Start of RECORDS SHOWN

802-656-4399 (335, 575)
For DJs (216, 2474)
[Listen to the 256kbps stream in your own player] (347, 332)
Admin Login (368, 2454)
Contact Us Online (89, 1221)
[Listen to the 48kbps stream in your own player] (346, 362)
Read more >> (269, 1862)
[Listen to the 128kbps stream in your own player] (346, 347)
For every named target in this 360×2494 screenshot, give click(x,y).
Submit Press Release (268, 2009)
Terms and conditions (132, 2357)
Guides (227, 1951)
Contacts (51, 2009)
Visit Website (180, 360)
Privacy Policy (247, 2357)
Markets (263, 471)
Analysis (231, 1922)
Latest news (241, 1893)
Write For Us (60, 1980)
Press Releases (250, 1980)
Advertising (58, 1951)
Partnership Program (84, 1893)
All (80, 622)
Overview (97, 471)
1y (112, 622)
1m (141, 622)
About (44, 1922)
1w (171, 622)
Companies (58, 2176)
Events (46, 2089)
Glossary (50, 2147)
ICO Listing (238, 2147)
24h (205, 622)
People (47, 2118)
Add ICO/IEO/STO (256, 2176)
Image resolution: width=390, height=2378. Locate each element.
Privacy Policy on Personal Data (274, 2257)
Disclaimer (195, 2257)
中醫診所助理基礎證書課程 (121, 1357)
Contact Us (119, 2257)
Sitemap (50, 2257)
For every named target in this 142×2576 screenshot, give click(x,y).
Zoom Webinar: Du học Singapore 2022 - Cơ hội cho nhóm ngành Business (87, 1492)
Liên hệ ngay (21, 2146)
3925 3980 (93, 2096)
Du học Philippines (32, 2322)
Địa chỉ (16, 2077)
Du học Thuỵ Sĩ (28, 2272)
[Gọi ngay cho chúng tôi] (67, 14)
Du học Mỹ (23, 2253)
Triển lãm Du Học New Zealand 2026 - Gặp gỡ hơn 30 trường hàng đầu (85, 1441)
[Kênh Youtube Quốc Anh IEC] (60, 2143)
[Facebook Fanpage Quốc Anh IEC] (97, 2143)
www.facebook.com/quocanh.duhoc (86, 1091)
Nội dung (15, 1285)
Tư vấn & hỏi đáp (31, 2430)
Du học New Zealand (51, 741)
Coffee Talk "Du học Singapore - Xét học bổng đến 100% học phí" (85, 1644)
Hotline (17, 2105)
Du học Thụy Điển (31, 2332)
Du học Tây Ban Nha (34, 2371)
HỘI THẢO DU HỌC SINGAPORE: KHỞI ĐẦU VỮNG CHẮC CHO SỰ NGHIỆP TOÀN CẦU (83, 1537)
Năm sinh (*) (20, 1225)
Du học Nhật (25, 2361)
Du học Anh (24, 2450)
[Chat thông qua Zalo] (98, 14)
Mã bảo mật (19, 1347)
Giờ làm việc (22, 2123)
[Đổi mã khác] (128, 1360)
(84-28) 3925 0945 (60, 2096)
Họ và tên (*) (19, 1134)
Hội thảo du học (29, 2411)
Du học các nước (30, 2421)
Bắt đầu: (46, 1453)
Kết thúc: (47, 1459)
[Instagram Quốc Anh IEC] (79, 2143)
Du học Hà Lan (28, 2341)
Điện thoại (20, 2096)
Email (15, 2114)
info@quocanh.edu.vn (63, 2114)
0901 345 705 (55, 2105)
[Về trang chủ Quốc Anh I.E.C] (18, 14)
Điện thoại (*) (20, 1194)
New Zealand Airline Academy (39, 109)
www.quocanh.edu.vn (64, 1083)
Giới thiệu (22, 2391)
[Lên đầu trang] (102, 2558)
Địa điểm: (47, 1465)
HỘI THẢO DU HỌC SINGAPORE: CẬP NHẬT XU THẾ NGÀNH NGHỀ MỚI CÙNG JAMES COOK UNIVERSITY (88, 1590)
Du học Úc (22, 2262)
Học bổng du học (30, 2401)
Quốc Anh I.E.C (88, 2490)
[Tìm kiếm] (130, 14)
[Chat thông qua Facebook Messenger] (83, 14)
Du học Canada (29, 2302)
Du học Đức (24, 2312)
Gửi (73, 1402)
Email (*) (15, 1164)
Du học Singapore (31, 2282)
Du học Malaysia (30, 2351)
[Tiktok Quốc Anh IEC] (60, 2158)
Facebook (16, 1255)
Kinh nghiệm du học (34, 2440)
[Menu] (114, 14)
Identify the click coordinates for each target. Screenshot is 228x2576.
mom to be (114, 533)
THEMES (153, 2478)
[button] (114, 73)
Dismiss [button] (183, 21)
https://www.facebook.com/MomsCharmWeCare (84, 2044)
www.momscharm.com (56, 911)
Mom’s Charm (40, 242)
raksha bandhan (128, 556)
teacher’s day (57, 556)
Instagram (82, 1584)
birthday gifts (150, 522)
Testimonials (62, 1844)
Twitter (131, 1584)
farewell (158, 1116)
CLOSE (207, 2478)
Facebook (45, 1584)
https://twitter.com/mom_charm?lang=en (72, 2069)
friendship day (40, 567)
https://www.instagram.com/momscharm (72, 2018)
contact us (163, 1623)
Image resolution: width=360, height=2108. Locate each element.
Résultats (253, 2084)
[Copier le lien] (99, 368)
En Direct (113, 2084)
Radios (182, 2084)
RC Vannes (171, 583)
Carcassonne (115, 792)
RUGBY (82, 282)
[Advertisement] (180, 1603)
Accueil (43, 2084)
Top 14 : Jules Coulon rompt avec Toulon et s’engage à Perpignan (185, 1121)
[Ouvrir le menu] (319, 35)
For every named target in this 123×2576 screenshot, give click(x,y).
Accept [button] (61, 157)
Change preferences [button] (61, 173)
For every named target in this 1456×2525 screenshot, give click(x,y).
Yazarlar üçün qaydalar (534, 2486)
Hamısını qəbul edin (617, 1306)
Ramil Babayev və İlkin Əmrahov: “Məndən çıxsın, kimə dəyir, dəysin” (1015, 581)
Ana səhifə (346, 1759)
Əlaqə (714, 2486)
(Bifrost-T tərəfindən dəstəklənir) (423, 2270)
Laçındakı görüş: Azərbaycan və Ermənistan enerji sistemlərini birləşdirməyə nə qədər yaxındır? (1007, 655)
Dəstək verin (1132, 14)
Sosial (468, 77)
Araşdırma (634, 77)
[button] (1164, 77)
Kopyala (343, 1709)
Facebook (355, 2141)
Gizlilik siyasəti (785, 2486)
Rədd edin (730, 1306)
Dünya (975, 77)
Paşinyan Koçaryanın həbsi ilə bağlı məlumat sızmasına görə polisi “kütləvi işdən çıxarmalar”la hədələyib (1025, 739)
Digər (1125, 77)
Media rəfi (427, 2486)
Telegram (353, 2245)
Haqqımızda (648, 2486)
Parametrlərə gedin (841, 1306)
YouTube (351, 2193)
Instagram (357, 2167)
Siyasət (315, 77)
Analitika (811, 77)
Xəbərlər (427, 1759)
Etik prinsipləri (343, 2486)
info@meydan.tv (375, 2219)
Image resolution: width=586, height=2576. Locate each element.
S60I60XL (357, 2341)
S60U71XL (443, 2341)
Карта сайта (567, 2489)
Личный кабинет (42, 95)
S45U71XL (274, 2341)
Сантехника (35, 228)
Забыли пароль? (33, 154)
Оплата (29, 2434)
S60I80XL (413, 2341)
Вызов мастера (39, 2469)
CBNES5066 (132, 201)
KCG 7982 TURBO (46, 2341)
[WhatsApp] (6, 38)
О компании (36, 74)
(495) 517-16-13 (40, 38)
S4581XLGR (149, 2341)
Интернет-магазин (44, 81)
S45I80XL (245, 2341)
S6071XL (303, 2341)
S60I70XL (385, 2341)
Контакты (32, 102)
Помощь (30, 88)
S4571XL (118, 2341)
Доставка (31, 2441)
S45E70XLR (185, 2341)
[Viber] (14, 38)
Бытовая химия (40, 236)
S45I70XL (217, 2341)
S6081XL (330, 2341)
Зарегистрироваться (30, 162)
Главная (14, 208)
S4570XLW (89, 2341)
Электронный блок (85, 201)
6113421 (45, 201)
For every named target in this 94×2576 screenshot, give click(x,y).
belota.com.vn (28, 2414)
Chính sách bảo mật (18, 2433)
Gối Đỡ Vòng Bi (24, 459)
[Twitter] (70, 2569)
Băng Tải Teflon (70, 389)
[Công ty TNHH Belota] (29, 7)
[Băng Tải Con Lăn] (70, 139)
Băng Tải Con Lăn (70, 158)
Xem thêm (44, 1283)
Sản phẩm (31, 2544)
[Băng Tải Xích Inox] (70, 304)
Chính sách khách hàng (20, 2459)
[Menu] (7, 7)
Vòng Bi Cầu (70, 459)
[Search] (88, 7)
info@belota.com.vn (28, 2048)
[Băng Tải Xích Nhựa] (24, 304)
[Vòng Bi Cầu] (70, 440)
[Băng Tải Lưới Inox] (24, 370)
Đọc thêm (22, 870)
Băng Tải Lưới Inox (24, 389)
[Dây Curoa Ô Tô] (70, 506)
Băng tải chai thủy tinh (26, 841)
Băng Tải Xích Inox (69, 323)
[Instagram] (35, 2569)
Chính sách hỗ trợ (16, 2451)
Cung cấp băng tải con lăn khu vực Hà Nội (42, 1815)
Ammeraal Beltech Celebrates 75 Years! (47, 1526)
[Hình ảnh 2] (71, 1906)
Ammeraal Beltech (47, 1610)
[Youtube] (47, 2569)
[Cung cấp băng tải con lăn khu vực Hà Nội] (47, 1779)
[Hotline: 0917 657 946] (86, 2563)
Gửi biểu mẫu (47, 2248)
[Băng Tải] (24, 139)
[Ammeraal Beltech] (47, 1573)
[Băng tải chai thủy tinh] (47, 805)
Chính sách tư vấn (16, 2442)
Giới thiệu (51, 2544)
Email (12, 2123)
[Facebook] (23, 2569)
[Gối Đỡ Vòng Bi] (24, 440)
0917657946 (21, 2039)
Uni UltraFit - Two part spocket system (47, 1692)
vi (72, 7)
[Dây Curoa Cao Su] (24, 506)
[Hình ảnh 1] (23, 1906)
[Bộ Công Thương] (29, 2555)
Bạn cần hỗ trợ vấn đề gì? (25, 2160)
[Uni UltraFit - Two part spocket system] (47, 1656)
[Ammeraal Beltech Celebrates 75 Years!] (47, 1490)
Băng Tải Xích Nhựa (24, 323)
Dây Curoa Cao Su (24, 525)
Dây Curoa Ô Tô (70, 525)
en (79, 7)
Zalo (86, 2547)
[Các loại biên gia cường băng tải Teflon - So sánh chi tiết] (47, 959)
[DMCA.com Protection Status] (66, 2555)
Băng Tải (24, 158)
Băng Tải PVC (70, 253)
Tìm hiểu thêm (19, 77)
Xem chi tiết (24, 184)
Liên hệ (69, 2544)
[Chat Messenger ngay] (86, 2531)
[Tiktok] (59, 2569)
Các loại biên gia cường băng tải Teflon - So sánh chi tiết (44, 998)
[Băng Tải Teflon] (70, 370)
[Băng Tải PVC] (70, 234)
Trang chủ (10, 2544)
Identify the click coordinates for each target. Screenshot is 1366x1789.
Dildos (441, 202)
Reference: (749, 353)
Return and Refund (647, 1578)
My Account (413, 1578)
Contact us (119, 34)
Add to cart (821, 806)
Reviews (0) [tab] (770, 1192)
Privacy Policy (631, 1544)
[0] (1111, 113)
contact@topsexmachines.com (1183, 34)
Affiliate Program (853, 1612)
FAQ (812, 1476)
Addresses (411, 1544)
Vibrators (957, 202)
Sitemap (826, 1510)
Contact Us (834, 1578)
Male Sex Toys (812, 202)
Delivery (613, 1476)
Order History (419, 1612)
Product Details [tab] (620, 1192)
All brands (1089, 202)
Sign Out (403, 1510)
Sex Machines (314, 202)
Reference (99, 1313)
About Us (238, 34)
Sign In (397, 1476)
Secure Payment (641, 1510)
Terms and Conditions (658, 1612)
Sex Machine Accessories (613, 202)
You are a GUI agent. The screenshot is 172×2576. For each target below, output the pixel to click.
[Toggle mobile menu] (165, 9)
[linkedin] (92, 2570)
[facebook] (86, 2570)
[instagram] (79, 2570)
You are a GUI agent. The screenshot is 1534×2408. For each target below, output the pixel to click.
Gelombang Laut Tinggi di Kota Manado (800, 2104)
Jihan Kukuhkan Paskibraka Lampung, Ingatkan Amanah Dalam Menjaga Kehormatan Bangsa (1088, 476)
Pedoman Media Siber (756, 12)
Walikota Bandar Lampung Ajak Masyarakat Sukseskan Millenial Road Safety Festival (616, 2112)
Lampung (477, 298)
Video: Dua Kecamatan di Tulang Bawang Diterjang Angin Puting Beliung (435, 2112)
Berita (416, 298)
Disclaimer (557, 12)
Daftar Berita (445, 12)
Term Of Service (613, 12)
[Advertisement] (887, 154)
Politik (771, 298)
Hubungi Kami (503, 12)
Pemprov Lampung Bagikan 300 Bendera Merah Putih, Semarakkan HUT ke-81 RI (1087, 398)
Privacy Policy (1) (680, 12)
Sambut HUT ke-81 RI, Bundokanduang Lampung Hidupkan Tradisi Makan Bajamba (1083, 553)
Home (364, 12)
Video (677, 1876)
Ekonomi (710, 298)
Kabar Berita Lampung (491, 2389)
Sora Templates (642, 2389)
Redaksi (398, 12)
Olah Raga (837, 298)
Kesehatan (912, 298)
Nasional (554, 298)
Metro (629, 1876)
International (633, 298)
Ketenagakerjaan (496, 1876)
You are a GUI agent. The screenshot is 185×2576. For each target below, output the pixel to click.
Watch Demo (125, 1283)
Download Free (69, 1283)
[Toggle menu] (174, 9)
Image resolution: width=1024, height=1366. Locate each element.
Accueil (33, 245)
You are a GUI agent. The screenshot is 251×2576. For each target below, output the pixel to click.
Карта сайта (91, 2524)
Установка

End of RECORDS SHOWN

#### [AIM OF THE TASK]
In the data above, retype exactly and only the lines between the one holding "Advertising (58, 1951)" and the one holding "Add ICO/IEO/STO (256, 2176)", inclusive.

#### [EXERCISE RESPONSE]
Advertising (58, 1951)
Partnership Program (84, 1893)
All (80, 622)
Overview (97, 471)
1y (112, 622)
1m (141, 622)
About (44, 1922)
1w (171, 622)
Companies (58, 2176)
Events (46, 2089)
Glossary (50, 2147)
ICO Listing (238, 2147)
24h (205, 622)
People (47, 2118)
Add ICO/IEO/STO (256, 2176)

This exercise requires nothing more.